KUNM, New Mexico's public radio station, has been soliciting "State of the State" commentaries, following Gov. Bill Richardson's last State of the State address to the New Mexico Legislature last month.
Mine aired Feb. 12, and proposes a 12-step program for the state to deal with its addiction to secrecy.
You can listen to it here, or read it below.
State of the State
As I look back on the last year, it's clear to me that if New Mexico is going to improve in 2010, the state needs to enter a 12-step program.
The state of New Mexico, by which I mean its politicians, is addicted to secrecy. It has become powerless to overcome secrecy's siren call to cover up wrongdoings, deny the public access to public information and to come clean about its problems. Granted, I'm a journalist with a certain attachment to transparency in government, but I think even critics of the media would agree that New Mexico's secrecy has done nothing but harm all of us.
We've got multiple federal pay-to-play investigations, a $6 million and rising legal bill for the State Investment Council and a governor's office hostile to any journalist who dares to ask for public documents.
The 12-step program seems as good a method as any to deal with these issues. Plus, it's free--we don't have money for expensive rehab this year.
Step one: New Mexico needs to admit it is powerless over its addiction to secrecy and that its life has become unmanageable.
New Mexico: You're being investigated by multiple federal agencies. There are grand juries. There are people in other states pointing fingers at you. Your legal bills are mounting. No one trusts you. Your life has become unmanageable. Admit it.
Step two: New Mexico needs to come to believe that a power greater than itself will restore it to sanity.
Remember, New Mexico, the citizens of the state have more power than you do. And they get to exercise that power--on election day.
I should note at this point that several of the remaining 12 steps invoke God. Since I'm a firm believer in the separation of church and state, I'm just going to substitute "lawyer" for God.
As I was saying, in step three, New Mexico needs to turn its will and life over to a lawyer.
Preferably an honest one who's a registered Independent.
In step four, New Mexico will make a searching and fearless oral inventory of itself.
This is an important step, but stick to the highlights in your inventory, New Mexico--we don't have all year.
In step five, New Mexico needs to admit to its lawyer, itself and another human being the exact nature of its wrongs.
And when you're ready to get specific, feel free to call me. I'm happy to listen. And take notes.
Step six, be ready to have your lawyer remove all these defects of character.
And by ready we mean available to subpoena.

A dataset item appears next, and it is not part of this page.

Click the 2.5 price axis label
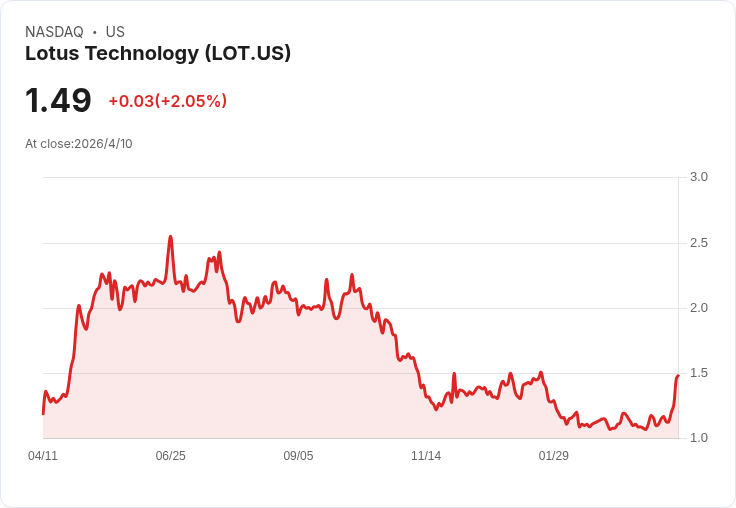Viewport: 736px width, 508px height. 699,243
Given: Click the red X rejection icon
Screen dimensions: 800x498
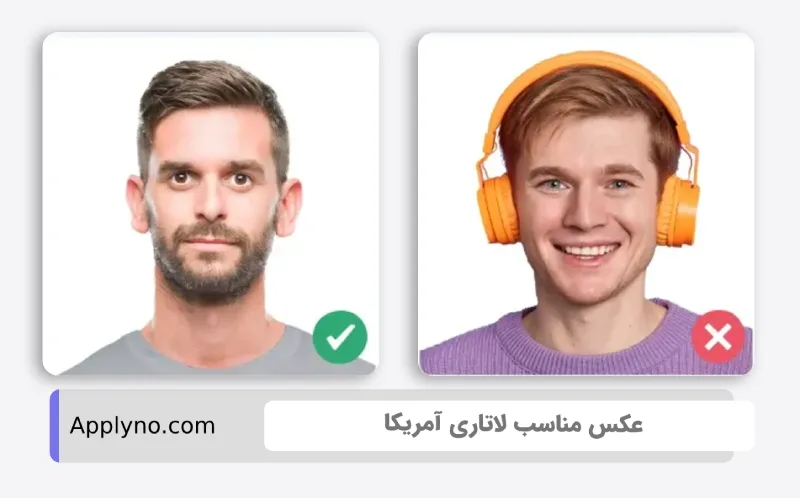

In step 7, you'll need to humbly ask your lawyer to remove your shortcomings.
In writing--and yes, that's a public document.
In Step 8, you need to make a list, New Mexico, of all the people you have harmed and be willing to make amends to them all.
The Department of Taxation and Revenue should be able to print you out a list of all New Mexico taxpayers. In alphabet order, even.
In step 9, you need to make amends wherever possible.
We take Visa.
In step 10, you will continue to take personal inventory and admit it when you're wrong.
A daily 10 am press conference is probably a good time for that.
In step 11, it's time to seek through prayer and meditation to improve your conscious contact with your lawyer.
Don't roll your eyes, New Mexico, you're headquartered in Santa Fe, there are probably plenty of lawyers willing to communicate via meditation.
By step 12, New Mexico, you'll have had a spiritual awakening as a result of the previous steps and you'll try to carry the message to other addicts.
For this final step, I'd like to change the word "spiritual" to "ethical" and the phrase "carry the message" to "pass meaningful ethics reform laws."
I know it's a lot, New Mexico, but look at it this way: Today could be the first day of the rest of your life--and ours.